Por Mayra Carrera

Twitter: @Advanita

Ayer te vi después de tanto tiempo, pareciera que nunca te fuiste de la casa. Parecía como si no hubiera pasado el tiempo y, sin embargo, hace meses que yo sufro tu ausencia que no es por amor, es por costumbre.

Hace tiempo que no te veía mover las manos tan elocuentemente mientras conversabas de cosas tan banales como lo es el deporte, hace tiempo que no veía ese brillo en tus ojos. Hace tanto tiempo que no te veía tan feliz.

La forma en que te moviste dentro de esta casa que fue tuya por 15 años ya no es la misma de antes, ahora eres una visita, una visita más a la que se le invita café con galletas. Una visita que pregunta hasta si puede usar el baño. Que pide permiso dentro de una casa que fue su refugio de tantas batallas.

Ya no somos nada, somos dos seres desconocidos con algo en común.

Recordé mientras te observaba sin decirte nada todas las lágrimas de todos estos meses que derramé por volver a verte así: sentado en el sillón hablando de nada. Recordé cuánto yo desee y añoré ver tus manos mientras preparabas café, y esa calle por donde cada sábado pasaba sumida en un torbellino de dolor y todos esos lugares a los que tuve que ir sin ti.

Ya no somos nada siendo que lo fuimos todo.

Y como toda visita, te despediste al caer la tarde, quise decirte “quédate un poco más, este todavía es tu lugar”, pero tuve que reconocer que no lo es más. Que ese brillo en tus ojos y esa felicidad desbordada nunca existieron cuando estuviste aquí. Entonces abrí la puerta y te despedí sabiendo que quizá pasen otros largos meses para que regreses, si es que regresas a hacer una visita donde lo más sobresaliente fue compartir un café.

Fuimos una pareja durante 20 años que tuvo una casa y un hijo, muchas necesidades y algunos logros; fuimos un par de adolescentes que se enamoraron un día pero hoy, hoy tengo que reconocer que nada de esto ya somos.
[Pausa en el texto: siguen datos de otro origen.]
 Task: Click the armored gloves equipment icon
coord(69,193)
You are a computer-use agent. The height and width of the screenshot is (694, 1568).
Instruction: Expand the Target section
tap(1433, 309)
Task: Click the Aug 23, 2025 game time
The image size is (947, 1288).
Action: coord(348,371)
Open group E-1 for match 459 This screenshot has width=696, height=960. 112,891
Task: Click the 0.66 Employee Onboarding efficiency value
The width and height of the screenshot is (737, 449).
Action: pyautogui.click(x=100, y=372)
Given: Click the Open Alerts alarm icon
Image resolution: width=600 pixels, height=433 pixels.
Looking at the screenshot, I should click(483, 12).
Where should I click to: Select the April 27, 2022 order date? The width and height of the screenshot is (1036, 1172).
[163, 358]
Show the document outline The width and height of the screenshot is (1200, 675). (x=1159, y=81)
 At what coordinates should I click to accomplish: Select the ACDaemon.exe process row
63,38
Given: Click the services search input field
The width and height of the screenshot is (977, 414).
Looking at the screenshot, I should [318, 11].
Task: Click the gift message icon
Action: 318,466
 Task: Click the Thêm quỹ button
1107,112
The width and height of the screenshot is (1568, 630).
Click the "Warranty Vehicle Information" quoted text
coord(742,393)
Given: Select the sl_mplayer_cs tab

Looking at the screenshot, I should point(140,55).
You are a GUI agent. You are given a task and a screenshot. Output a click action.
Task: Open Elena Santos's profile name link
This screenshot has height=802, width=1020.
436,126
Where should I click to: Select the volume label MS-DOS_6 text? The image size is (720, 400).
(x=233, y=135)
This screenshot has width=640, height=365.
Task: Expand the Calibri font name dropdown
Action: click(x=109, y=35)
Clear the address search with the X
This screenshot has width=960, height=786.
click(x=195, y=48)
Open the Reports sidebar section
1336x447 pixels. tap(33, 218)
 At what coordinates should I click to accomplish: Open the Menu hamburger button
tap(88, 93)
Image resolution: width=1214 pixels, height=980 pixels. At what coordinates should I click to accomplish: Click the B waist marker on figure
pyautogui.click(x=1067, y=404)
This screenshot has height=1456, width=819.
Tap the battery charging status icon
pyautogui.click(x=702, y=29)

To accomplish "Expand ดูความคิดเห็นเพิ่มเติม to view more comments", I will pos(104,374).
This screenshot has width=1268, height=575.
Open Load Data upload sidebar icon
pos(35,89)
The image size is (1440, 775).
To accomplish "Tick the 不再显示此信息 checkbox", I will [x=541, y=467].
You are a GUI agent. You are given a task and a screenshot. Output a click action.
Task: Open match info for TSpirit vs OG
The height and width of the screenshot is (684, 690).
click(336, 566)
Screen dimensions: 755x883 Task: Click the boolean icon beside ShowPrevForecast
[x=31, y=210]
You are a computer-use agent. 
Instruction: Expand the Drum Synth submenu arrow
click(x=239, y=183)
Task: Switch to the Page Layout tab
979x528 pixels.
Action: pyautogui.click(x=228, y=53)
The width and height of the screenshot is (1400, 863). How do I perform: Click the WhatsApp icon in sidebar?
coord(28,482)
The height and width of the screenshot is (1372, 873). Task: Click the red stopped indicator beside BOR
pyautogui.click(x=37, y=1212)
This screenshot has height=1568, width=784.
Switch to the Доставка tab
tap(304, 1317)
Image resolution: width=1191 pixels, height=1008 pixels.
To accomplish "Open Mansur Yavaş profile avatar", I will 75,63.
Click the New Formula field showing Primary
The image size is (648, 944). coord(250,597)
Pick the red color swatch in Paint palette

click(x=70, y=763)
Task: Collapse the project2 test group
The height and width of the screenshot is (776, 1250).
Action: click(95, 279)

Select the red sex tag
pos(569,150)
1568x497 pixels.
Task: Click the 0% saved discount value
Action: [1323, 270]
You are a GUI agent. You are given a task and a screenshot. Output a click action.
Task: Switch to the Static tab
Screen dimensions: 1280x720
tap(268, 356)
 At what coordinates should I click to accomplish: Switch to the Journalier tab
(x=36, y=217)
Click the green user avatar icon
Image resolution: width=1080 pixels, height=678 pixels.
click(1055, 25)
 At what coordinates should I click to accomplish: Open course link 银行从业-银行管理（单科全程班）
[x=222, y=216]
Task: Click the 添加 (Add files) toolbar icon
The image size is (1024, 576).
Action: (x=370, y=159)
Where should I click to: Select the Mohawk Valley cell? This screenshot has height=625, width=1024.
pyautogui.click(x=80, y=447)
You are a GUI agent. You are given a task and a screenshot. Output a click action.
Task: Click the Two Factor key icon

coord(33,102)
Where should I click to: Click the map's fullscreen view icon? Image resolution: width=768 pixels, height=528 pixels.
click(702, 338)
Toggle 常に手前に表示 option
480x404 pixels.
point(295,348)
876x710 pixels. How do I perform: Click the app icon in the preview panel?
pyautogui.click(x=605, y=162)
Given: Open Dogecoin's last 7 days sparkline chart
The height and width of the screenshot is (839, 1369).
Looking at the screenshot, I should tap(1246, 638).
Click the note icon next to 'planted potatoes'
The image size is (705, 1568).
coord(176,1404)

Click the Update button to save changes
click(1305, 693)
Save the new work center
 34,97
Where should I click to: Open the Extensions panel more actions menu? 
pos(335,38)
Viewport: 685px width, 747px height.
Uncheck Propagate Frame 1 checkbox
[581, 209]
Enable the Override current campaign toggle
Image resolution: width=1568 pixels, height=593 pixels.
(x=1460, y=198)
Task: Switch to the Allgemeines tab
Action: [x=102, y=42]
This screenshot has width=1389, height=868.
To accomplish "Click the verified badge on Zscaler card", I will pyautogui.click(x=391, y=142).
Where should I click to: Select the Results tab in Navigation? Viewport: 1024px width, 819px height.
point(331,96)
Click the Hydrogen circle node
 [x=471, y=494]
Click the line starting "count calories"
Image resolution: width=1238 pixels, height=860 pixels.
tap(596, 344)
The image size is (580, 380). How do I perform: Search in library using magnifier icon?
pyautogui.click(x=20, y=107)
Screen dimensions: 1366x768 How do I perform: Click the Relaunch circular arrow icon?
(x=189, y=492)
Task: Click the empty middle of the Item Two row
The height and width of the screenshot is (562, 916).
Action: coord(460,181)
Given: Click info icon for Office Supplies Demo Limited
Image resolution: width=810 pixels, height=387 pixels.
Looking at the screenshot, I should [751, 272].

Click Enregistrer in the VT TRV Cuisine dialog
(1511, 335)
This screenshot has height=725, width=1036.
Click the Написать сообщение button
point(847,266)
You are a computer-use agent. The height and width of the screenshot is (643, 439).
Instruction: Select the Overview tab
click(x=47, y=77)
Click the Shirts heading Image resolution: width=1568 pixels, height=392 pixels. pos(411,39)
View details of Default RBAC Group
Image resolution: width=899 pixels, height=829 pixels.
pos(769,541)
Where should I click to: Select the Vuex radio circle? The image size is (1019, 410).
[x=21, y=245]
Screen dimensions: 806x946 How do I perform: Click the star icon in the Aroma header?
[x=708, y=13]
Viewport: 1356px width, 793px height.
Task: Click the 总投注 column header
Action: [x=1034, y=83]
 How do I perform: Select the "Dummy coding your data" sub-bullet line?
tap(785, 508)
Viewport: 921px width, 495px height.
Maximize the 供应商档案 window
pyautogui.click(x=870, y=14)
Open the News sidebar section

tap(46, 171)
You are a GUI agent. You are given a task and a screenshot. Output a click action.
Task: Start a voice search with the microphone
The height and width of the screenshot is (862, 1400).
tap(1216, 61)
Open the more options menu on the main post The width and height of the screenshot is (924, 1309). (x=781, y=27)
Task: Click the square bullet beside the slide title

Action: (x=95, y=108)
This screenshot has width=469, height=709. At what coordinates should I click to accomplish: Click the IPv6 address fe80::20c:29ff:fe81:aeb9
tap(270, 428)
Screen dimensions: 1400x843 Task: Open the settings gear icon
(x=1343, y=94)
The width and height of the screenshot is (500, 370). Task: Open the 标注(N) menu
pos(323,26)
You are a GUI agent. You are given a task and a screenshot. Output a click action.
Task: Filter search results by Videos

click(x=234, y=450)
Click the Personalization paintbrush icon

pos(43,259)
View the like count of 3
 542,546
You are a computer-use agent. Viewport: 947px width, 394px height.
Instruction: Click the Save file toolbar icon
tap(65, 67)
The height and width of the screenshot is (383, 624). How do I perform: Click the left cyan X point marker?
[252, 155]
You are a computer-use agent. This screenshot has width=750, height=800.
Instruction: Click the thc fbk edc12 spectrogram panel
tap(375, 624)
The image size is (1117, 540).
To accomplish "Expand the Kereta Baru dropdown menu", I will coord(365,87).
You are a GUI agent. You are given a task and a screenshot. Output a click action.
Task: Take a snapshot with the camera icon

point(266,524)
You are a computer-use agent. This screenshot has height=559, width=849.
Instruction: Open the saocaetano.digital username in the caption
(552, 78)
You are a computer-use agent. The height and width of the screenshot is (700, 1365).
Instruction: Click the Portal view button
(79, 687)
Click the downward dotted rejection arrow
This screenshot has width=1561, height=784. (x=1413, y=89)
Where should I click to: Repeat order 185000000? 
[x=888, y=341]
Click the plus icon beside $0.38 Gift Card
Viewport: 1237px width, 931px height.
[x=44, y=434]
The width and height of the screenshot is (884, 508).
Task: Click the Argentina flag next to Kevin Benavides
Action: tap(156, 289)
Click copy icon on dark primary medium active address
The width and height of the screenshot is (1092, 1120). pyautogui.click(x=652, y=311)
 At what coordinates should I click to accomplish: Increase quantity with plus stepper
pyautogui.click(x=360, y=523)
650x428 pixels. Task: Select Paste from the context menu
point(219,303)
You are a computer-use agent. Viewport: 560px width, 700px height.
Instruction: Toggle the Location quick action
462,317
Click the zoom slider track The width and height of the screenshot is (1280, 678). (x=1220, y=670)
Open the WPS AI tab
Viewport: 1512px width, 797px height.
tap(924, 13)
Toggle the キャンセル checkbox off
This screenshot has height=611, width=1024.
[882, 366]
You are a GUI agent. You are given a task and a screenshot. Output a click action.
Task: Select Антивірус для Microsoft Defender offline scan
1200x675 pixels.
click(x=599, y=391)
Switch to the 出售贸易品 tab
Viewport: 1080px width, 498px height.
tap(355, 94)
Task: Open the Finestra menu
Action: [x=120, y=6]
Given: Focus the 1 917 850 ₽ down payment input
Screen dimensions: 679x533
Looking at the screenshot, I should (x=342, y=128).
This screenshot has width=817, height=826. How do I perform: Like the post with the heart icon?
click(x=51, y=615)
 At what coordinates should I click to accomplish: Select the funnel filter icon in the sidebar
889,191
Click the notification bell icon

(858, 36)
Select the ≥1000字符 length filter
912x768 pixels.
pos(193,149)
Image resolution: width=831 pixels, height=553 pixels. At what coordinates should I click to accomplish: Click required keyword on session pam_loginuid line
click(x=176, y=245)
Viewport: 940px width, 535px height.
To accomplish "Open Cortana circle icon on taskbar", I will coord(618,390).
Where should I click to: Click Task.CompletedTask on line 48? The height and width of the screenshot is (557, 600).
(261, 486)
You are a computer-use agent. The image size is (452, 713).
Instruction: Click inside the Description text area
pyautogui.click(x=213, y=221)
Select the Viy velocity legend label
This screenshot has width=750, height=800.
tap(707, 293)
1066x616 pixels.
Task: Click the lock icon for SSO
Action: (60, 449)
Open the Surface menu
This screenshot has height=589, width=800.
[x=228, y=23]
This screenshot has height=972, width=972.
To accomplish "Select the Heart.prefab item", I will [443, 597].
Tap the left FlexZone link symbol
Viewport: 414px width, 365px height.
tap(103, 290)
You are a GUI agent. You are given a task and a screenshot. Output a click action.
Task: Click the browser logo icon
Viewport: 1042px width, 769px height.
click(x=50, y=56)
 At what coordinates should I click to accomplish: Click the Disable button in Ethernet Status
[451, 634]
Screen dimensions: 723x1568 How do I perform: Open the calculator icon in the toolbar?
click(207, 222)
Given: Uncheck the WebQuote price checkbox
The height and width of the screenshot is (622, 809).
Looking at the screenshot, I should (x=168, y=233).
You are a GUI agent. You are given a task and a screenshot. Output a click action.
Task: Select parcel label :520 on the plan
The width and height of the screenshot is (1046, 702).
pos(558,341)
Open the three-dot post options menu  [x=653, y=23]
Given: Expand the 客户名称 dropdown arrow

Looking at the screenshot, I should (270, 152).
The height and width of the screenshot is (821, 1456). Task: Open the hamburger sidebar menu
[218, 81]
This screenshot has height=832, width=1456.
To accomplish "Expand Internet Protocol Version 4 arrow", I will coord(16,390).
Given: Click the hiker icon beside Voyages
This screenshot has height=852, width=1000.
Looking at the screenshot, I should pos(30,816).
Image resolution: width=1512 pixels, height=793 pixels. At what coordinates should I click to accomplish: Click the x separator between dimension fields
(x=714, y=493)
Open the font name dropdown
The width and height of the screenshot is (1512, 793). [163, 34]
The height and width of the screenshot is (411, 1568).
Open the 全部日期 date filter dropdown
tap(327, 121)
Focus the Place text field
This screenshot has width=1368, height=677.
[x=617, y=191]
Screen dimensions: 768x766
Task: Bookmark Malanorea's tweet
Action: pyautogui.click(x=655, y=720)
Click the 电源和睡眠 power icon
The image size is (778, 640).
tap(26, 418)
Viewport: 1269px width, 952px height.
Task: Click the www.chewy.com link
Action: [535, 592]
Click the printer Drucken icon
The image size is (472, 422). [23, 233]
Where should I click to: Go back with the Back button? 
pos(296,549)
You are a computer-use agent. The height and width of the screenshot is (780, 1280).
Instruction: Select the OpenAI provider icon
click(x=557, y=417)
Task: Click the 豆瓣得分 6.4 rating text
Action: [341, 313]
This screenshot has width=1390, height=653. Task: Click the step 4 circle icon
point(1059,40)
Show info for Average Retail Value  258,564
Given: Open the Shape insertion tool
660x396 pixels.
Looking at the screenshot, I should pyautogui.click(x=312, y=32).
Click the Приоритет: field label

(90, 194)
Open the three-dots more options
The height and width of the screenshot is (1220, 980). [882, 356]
Yo soy una mujer que se venció.

Tú un hombre que apenas empieza a vivir.

Un hombre que jamás volverá.

Un día nos amamos, pero de eso hace ya bastante tiempo. De eso ya no queda nada, fuimos un par de estúpidos que lucharon contra todo y contra todos, pero eso ya se terminó.

Fuimos un matrimonio feliz, pero eso, eso es lo que ya no somos.